=== Supplied material ===

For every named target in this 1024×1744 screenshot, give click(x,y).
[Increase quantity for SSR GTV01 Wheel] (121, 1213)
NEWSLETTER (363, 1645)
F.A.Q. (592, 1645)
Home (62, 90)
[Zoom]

===

Print each entry above word for word, leaving none out.

For every named target in this 1024×1744 screenshot, give click(x,y).
[Increase quantity for SSR GTV01 Wheel] (121, 1213)
NEWSLETTER (363, 1645)
F.A.Q. (592, 1645)
Home (62, 90)
[Zoom]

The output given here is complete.